EXERCISE INPUT.
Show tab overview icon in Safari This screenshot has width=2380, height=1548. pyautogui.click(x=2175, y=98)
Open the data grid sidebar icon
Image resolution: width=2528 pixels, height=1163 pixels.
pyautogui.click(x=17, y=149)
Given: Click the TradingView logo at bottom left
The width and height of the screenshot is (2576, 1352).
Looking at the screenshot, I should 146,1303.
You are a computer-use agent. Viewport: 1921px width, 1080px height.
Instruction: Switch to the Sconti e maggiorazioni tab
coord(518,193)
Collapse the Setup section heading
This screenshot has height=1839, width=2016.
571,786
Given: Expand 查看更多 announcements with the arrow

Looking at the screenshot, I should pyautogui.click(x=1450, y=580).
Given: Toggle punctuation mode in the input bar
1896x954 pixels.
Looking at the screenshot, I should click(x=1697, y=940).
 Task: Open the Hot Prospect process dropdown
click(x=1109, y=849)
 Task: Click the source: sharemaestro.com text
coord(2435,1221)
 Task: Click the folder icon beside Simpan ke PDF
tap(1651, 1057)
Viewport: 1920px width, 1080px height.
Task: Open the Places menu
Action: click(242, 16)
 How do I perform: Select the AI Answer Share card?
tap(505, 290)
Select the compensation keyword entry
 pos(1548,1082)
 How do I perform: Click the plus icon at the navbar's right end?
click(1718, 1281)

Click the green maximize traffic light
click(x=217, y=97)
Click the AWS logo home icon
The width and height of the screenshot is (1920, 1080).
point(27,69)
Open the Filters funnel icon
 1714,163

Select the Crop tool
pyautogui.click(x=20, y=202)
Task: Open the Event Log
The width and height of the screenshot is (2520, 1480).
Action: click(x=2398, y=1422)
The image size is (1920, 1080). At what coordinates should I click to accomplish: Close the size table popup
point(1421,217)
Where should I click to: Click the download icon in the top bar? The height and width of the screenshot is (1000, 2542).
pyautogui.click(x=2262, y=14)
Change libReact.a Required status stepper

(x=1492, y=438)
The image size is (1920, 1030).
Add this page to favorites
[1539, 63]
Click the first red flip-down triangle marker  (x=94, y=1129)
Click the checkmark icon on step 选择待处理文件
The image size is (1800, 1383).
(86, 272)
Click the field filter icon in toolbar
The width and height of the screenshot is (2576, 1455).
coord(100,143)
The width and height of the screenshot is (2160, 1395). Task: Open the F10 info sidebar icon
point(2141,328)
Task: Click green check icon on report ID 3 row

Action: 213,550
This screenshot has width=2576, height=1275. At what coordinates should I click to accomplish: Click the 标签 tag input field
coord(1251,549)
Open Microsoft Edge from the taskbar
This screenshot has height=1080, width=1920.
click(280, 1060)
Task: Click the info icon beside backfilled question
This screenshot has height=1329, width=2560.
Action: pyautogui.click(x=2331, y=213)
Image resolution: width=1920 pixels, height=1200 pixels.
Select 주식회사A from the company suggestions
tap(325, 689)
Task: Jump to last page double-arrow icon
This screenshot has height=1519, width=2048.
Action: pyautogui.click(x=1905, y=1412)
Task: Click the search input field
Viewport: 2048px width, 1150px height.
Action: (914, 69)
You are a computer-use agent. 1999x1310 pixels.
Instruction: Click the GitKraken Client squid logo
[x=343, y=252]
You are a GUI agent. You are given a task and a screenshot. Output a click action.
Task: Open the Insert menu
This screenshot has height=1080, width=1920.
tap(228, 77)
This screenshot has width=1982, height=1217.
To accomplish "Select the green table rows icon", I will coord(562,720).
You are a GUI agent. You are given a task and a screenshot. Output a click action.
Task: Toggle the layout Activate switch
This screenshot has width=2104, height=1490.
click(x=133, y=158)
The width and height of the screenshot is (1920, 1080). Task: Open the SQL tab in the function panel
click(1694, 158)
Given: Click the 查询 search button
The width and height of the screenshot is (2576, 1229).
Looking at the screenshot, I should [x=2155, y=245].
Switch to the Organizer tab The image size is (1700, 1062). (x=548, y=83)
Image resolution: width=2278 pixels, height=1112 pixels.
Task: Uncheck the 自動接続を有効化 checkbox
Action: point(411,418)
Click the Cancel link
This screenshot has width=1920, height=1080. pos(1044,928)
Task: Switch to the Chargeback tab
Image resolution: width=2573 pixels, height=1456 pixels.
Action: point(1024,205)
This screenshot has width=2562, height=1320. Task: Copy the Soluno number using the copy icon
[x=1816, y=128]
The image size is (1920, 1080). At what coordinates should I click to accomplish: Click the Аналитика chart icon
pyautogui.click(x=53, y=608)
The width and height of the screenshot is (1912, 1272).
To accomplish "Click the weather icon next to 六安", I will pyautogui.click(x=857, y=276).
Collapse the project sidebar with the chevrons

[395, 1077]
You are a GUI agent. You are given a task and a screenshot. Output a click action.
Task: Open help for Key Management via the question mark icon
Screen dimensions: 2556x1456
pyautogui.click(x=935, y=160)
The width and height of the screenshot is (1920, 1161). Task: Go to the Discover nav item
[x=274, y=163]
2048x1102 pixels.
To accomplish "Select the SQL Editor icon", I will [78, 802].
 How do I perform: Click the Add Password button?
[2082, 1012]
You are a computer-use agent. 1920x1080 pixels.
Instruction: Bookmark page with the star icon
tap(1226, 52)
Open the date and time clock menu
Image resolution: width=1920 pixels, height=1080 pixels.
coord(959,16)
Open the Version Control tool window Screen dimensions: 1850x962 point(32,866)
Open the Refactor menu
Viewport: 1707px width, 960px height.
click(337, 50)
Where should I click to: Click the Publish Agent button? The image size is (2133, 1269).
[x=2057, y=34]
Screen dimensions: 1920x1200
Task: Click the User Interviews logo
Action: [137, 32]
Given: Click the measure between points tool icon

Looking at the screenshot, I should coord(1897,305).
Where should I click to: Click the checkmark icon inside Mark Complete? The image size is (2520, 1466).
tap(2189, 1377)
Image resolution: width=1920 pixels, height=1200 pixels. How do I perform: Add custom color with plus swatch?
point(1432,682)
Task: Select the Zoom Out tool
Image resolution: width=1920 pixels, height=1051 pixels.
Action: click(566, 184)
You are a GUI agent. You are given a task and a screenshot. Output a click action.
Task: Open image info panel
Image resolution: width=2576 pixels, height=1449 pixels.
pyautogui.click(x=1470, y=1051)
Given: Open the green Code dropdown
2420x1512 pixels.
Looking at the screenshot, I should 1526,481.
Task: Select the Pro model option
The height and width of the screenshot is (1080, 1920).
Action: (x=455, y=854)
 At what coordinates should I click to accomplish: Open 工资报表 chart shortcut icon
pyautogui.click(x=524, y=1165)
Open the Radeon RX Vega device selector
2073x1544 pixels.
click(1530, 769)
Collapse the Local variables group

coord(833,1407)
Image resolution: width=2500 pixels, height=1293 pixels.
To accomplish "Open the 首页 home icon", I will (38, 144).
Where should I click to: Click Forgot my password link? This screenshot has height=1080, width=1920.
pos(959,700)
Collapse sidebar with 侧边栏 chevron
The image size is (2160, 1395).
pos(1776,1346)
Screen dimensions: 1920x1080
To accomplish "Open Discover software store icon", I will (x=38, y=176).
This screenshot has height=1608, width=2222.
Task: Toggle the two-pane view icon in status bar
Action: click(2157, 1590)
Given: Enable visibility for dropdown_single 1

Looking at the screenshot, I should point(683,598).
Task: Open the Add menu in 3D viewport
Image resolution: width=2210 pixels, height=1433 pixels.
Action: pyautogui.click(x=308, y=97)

EXERCISE INSTRUCTIONS.
Each line of the data that holds the word "question" should be copied.

EXERCISE ANSWER.
Task: Click the info icon beside backfilled question
Task: Open help for Key Management via the question mark icon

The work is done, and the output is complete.